Se você ainda depende de sistemas de aquecimento resistivo tradicionais para aquecer as bolachas de silício, está dificultando as coisas desnecessariamente. Descobrimos que os sistemas de infravermelho de alta eficiência são a melhor solução. Por quê? Porque eles não entram em contato com a bolacha de silício. Sem contato, não há contaminação nem estresse mecânico. É a única maneira real de aumentar a produção sem danificar os equipamentos.
O equilíbrio entre distância e calor
A questão é: você não pode simplesmente colocar um emissor de infravermelhos bem perto da bolacha de silício. Se estiver muito próximo, surgem pontos quentes que deformam o silício. Mas se estiver muito distante, você desperdiça energia aquecendo as paredes do ambiente. É preciso encontrar um equilíbrio. Passamos muito tempo calculando esse ponto ideal, com base na quantidade de calor que a bolacha de silício consegue suportar.
Geralmente, usamos emissores de ondas curtas de infravermelho, pois eles aquecem rapidamente. Mas há um problema: essa rapidez exerce grande pressão nos sistemas de resfriamento. Se o sistema de resfriamento não for adequado para lidar com a radiação refletida, seus sensores e fios podem ser danificados. E isso é algo que ninguém quer.

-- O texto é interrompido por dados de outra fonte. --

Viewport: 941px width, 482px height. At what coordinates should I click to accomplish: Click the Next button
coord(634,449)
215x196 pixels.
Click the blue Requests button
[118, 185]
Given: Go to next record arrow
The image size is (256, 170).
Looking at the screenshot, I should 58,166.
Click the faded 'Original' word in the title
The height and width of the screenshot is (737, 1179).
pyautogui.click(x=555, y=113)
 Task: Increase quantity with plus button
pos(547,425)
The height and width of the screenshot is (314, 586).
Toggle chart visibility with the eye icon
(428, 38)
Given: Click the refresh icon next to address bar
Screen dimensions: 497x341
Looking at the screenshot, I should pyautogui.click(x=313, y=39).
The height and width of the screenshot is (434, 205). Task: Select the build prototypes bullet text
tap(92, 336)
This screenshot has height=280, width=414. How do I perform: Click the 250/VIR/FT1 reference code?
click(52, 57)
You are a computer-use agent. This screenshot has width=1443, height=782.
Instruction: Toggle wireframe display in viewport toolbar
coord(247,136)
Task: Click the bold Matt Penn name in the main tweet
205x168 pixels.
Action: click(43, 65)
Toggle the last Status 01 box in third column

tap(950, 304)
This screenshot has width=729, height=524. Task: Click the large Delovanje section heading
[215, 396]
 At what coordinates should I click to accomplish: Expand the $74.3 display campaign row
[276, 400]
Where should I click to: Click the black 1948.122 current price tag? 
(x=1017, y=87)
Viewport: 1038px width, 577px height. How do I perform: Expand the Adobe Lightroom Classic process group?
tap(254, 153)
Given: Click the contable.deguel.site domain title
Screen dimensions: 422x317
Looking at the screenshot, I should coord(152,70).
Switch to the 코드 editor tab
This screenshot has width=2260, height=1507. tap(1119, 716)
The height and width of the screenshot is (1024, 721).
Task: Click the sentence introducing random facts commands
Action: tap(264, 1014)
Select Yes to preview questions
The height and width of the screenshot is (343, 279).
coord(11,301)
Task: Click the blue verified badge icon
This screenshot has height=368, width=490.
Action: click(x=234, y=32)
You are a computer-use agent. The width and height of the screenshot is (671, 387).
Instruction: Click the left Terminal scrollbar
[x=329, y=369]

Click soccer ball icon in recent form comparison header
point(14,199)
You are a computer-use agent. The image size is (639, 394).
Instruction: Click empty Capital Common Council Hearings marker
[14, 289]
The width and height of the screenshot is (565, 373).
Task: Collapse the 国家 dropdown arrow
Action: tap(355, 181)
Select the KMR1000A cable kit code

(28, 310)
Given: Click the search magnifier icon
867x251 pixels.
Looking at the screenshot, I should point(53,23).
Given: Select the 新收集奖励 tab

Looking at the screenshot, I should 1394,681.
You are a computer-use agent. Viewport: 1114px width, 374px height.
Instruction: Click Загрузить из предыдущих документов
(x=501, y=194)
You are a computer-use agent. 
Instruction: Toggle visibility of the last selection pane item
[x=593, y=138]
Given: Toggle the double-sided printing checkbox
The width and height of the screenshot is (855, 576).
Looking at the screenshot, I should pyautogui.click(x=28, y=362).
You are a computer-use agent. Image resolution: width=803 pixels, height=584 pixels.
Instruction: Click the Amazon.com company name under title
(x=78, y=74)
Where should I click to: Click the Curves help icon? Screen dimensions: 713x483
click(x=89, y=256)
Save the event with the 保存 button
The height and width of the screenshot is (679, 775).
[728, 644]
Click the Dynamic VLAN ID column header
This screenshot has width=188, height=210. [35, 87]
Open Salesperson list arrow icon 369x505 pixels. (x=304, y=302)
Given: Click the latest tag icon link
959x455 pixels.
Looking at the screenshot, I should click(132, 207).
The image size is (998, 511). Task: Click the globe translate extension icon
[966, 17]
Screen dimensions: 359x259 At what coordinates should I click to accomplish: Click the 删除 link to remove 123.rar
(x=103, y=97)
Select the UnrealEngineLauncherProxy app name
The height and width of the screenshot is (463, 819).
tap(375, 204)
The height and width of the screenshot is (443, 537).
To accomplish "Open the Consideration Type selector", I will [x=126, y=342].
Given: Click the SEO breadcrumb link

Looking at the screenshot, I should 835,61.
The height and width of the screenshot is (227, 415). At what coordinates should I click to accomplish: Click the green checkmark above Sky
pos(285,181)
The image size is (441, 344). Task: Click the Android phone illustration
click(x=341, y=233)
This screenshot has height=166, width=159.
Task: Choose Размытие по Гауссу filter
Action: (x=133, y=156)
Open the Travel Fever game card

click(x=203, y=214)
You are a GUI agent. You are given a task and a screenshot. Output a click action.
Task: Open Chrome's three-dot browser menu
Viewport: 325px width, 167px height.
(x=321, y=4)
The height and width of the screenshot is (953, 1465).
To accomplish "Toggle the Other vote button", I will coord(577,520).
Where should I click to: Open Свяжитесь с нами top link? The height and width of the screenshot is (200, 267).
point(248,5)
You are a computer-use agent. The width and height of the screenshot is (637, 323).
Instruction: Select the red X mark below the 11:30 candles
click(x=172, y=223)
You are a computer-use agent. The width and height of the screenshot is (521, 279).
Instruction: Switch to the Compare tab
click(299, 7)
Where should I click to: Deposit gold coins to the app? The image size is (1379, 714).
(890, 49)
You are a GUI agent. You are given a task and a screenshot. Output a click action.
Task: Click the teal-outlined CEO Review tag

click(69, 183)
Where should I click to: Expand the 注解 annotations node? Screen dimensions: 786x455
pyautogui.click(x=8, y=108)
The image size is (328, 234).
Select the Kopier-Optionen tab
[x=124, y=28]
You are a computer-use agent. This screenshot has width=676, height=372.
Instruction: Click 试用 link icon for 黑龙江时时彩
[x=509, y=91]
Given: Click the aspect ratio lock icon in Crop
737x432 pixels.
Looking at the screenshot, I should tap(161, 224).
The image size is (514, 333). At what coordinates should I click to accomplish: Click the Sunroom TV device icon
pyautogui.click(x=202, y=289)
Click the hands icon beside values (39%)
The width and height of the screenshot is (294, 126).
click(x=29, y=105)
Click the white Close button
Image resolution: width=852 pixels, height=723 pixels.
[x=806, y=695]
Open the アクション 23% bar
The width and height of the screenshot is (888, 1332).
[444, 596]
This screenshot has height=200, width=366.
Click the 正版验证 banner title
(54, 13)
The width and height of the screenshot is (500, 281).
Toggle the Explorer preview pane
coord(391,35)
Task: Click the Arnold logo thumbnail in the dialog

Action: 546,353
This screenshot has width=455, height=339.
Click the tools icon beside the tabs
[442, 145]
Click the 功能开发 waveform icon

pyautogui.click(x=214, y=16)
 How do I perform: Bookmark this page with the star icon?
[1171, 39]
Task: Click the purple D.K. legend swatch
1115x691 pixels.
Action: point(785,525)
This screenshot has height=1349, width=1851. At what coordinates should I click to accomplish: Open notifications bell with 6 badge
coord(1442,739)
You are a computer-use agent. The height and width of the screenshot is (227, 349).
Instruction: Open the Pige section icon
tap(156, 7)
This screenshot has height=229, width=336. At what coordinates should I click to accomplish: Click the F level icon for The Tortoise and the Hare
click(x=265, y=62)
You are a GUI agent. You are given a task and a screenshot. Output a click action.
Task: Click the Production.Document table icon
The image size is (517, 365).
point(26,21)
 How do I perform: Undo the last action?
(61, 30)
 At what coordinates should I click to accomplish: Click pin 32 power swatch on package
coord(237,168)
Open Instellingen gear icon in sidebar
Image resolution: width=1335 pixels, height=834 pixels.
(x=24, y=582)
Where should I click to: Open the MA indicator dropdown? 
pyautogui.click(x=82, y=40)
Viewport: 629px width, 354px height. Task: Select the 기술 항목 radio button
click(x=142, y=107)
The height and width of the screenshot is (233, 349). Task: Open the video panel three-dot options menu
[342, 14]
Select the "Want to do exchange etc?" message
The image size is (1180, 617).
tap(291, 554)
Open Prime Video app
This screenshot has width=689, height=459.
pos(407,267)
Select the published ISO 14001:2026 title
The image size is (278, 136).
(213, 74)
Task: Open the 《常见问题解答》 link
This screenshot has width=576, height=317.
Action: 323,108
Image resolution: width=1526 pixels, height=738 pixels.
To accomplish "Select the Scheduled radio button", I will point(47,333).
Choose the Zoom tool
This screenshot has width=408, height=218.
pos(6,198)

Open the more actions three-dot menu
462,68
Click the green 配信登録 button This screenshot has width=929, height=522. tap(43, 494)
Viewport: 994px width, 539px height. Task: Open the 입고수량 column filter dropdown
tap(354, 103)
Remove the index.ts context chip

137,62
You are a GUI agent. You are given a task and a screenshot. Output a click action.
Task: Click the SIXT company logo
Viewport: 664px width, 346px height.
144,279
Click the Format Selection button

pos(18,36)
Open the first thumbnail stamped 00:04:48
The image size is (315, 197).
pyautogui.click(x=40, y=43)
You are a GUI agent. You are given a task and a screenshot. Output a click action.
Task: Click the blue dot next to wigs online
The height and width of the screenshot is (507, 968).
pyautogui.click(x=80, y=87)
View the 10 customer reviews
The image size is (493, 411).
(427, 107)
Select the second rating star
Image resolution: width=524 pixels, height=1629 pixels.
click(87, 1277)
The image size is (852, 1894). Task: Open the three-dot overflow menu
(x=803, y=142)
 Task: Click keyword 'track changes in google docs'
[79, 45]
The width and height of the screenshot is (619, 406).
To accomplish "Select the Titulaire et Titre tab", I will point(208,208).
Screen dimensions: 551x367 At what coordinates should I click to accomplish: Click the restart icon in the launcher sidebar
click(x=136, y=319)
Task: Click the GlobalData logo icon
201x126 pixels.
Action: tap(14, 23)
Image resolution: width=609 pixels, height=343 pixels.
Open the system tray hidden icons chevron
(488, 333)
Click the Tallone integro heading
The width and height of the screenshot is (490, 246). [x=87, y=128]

Tornando tudo mais inteligente (sem problemas)
Em uma linha de produção moderna, “configurar e esquecer” é um caminho para o desastre. Conectamos esses sistemas de infravermelho a controladores PID em circuito fechado e pirômetros em tempo real. Isso permite que o sistema ajuste a potência em milissegundos, de acordo com o que realmente acontece na superfície da bolacha de silício.
O melhor de tudo é que o perfil de aquecimento se torna um dado concreto. Se algo der errado, você não precisa adivinhar o que aconteceu – basta olhar para a curva térmica. Também mantemos o design modular. Assim, quando precisamos aumentar a produção, basta trocar os emissores. Não é necessário desmontar toda a câmara de vácuo e começar do zero.
Os trade-offs
Os emissores de infravermelho de alta potência oferecem uma densidade de calor incrível, mas isso tem um custo. Eles exercem grande pressão sobre a fonte de alimentação e os invólucros de quartzo. É preciso ter uma tensão muito estável. Se a tensão flutuar, mesmo um pouco, isso causa pequenas variações de temperatura na bolacha de silício. Pode parecer pequeno, mas, neste setor, as pequenas coisas geralmente causam os maiores problemas.